Nobody has done more to create the toxic, divisive, antidemocratic and increasingly violent state of American politics than News Corp founder and chair Rupert Murdoch. That he gets to retire at age 92, and not in shame, reminds us of life’s fundamental unfairness.
Speaking of shame, I’ve chronicled the way Murdoch forced some of his loyalest perpetrators of hate and division—men like the late former Fox head Roger Ailes, disgraced former anchor Bill O’Reilly, and toxic masculinity victim and purveyor Tucker Carlson—to end their careers in disgrace. It almost makes me feel sorry for those monsters. Why should their careers have ended in shame when the man who enabled them gets to end his on his own terms? Naming mediocre Kendall—I mean, loyal Lachlan—his immediate successor to boot.
Ailes and O’Reilly, of course, got too expensive to keep on board when the number of sexual harassment complaints against them, and the amounts it was taking to settle them, kept rising. We still don’t know what got Carlson fired, but it certainly involved his sexism: A lawsuit by a female Fox producer complained about his penchant for calling women the C-word and ugly comments about female politicians’ fuckability. The disclosures about Carlson’s hypocritical support for Donald Trump’s stolen-election lies also contributed to Fox’s settling the Dominion Voting Systems lawsuit for $787 million. Ouch.
But the discovery moves in the Dominion trial that uncovered Carlson’s duplicity also exposed Murdoch’s—and his was more craven. We know he called Trump’s election fraud claims “really crazy stuff.” He backed the network’s calling Arizona, and ultimately the election, for Joe Biden, despite a viewer backlash. Watching the disgraced Rudy Giuliani and nutjob Sidney Powell lie on his network, he e-mailed CEO Suzanne Scott: “Terrible stuff damaging everybody, I fear.” But then he panicked as he saw Fox losing audience share to not only CNN but also upstart right-wing networks NewsMax and OAN.
He was also blunt, in a Dominion deposition, about his greed. He admitted that his network regularly featured Mike Lindell, Mr. My Pillow, because of his advertising. “The man is on every night. Pays us a lot of money,” he said in a deposition. “At first you think it’s comic, and then you get bored.” It wasn’t politics but cash, he insisted memorably. “It is not red or blue, it is green.”
This is a great tick-tock of Murdoch’s Dominion perfidy, by the way.
The list goes on. I wrote about Fox’s role in ginning up racial hatred against Barack Obama more than 13 years ago.

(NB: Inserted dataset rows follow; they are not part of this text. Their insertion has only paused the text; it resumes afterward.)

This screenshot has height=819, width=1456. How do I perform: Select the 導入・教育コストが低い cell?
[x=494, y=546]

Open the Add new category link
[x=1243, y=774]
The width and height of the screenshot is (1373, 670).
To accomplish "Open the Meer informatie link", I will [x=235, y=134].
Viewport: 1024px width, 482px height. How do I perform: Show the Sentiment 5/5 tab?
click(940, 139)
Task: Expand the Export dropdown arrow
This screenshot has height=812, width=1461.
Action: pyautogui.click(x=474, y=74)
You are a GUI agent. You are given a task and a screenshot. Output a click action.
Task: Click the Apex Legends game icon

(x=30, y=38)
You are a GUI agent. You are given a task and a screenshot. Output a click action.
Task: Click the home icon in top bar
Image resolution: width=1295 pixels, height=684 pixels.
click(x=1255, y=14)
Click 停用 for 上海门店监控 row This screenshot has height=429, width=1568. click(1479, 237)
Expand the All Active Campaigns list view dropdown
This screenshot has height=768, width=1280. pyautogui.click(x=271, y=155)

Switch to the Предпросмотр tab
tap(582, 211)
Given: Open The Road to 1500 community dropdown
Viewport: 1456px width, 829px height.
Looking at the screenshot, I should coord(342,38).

Murdoch mainstreamed Glenn Beck’s anti-Obama craziness—he called the half-white president a “racist” with “a deep hatred of white people,” among other inanities—but then showed Beck the door, too, when his looniness began costing Fox advertisers. So many of his minions have left in disgrace, it seems unfair that Murdoch won’t join their walk of shame.
Of course, the end of Murdoch’s story isn’t written. Facing another lawsuit by Smartmatic Voting Systems related to its election-fraud lies, the company remains in legal and financial peril. The family trust that controls the empire gives Murdoch’s four oldest children—Lachlan, Elisabeth, James, and Prudence—equal say about its future, but only after his death. Nobody lives forever. They say the good die young, but even the bad have to go eventually. Murdoch departs with his reputation and his empire relatively intact. Time will deliver a different outcome for both, I believe.